EXERCISE = Write what comes next in the Pandas tutorial text, picking up right after the final line of code that loads the CPU performance dataset.

What you will learn:


*   How to manipulate Datasets with Pandas
*   What is Tensorflow and how to use it
*   How to create Neural Networks for Regression and Classification Tasks



# Pandas (Dataset Manipulation)

"*pandas is a fast, powerful, flexible and easy to use open source data analysis and manipulation tool, built on top of the Python programming language.*"

[Panda's Official Documentation](https://pandas.pydata.org)

-----

Pandas is a powerful library used to manipulate and analyze data. This library imitates R's philosophy and Sintax (both are very similar!)

Pandas is powerful at **manipulating structured data**, so keep in mind this library will shine with table-looking shaped datasets.
In few lines, you can do a lot of stuff!

Advantages:
* Provides efficient and optimized ways to manipulate data
* Supports multiple file formats
* Can easily merge, divide, join, filter and other type of operations in a similar fashion to SQL!

Limitaitons:
* Can only deal with structured data

Recommended Resources:
* [Official Documentation](https://pandas.pydata.org/docs/)
* [Geeksforgeeks](https://www.geeksforgeeks.org/pandas-tutorial/)
* [w3Schools](https://www.w3schools.com/python/pandas/default.asp)


## Loading Dataset

In [1]:
'''
All the information regarding the dataset used for this demo can be found in the following link:
https://archive.ics.uci.edu/ml/datasets/Computer+Hardware
'''

# Getting Dataset
!wget https://archive.ics.uci.edu/ml/machine-learning-databases/cpu-performance/machine.data

--2026-02-06 00:40:26--  https://archive.ics.uci.edu/ml/machine-learning-databases/cpu-performance/machine.data
Resolving archive.ics.uci.edu (archive.ics.uci.edu)... 128.195.10.252
Connecting to archive.ics.uci.edu (archive.ics.uci.edu)|128.195.10.252|:443... connected.
HTTP request sent, awaiting response... 200 OK
Length: unspecified
Saving to: ‘machine.data’

machine.data            [ <=>                ]   8.52K  --.-KB/s    in 0s      

2026-02-06 00:40:26 (110 MB/s) - ‘machine.data’ saved [8726]



In [2]:
# For dataset manipulation
import pandas as pd

# Loading Dataset and have a glimpse about it
column_names = ['Vendor','Model','MYCT','MMIN','MMAX',
                'CACH', 'CHMIN', 'CHMAX', 'PRP', 'ERP']

raw_dataset = pd.read_csv("machine.data", names=column_names,
                      na_values = "?", comment='\t',
                      sep=",", skipinitialspace=True)

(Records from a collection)
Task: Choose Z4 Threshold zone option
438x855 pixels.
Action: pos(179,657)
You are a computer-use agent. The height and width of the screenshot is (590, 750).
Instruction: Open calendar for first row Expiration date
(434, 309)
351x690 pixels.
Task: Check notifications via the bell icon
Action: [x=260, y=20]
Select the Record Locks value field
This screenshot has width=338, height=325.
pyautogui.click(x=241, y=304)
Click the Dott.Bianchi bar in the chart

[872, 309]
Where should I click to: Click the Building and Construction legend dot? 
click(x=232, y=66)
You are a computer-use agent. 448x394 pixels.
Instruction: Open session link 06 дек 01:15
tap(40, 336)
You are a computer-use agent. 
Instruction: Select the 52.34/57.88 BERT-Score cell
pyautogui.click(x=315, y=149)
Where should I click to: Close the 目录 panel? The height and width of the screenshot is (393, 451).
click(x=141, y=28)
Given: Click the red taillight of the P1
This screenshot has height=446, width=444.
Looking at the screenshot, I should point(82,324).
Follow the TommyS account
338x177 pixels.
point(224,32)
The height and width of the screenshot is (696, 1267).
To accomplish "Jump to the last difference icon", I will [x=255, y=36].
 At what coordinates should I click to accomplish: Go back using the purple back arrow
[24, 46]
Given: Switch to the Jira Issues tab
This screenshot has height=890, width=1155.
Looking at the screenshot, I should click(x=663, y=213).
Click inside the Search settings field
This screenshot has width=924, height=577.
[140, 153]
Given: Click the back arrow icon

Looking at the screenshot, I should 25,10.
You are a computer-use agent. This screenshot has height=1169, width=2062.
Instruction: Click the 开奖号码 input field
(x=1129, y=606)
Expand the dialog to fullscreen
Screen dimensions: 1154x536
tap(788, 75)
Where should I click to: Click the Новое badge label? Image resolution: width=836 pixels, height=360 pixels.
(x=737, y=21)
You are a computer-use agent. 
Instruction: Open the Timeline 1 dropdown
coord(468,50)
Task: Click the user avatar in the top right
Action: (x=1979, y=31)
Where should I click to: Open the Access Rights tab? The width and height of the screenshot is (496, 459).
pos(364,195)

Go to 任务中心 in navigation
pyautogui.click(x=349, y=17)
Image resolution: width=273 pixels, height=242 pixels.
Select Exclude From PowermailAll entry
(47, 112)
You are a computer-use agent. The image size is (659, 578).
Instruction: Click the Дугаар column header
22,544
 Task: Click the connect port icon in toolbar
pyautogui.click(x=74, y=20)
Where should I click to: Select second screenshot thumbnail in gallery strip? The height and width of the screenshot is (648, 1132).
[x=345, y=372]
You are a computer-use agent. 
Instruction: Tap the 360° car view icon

THE OUTPUT =
## .describe()

In [3]:
# Brief Statistical Summary of the dataset
raw_dataset.describe()

Unnamed: 0,MYCT,MMIN,MMAX,CACH,CHMIN,CHMAX,PRP,ERP
count,209.0,209.0,209.0,209.0,209.0,209.0,209.0,209.0
mean,203.822967,2867.980861,11796.15311,25.205742,4.698565,18.267943,105.62201,99.330144
std,260.262926,3878.742758,11726.564377,40.628722,6.816274,25.997318,160.830733,154.757102
min,17.0,64.0,64.0,0.0,0.0,0.0,6.0,15.0
25%,50.0,768.0,4000.0,0.0,1.0,5.0,27.0,28.0
50%,110.0,2000.0,8000.0,8.0,2.0,8.0,50.0,45.0
75%,225.0,4000.0,16000.0,32.0,6.0,24.0,113.0,101.0
max,1500.0,32000.0,64000.0,256.0,52.0,176.0,1150.0,1238.0


## .head() and .tail()

In [None]:
# Summary of the dataset (takes the top N rows)
raw_dataset.head(n=10)

In [None]:
# Summary of the dataset (takes the bottom N rows)
raw_dataset.tail(n=5)

## Shape

In [None]:
# Shape is a fancy way of calling Dataset's dimension
raw_dataset.shape

## Column Manipulation

### Extract Column

In [None]:
# Like a dictionary, pass the EXACT name of the column to extract one column
raw_dataset["Vendor"]

### Add column



In [None]:
# To extract multiple, use an array instead
raw_dataset["One"] = 1
raw_dataset

### Delete Column


In [None]:
raw_dataset.pop("One")
raw_dataset

### Column Values

In [None]:
# Check all the unique values
raw_dataset["Vendor"].unique()

In [None]:
# Count the values of the column
raw_dataset["Vendor"].value_counts()

## Row Manipulation

### "SELECT" and "WHERE"

In [None]:
# Select rows that meet a column value criteria
raw_dataset.loc[raw_dataset["Vendor"] == "ibm"]

In [None]:
# Select rows that meet a column value criteria
raw_dataset.loc[raw_dataset["MYCT"] == 25]

In [None]:
# Combine conditions
raw_dataset.loc[(raw_dataset["MYCT"] <= 25) & (raw_dataset["MYCT"] >= 1)]

In [None]:
# Combine conditions
raw_dataset.loc[(raw_dataset["Vendor"] == "ibm") & (raw_dataset["MYCT"] <= 25)]

### Random Subset

In [None]:
# Shuffles the rows and then returns the fraction desired
raw_dataset.sample(frac = 0.5, random_state = 1000)

### Merge

In [None]:
# Lets make two dataset dummies
dataset_one = raw_dataset.sample(frac = 0.5, random_state = 100)
dataset_two = raw_dataset.sample(frac = 0.5, random_state = 250)

In [None]:
# No Information Loss Merge
pd.concat([dataset_one, dataset_two])

In [None]:
# JOIN merge
pd.concat([dataset_one, dataset_two], join="inner")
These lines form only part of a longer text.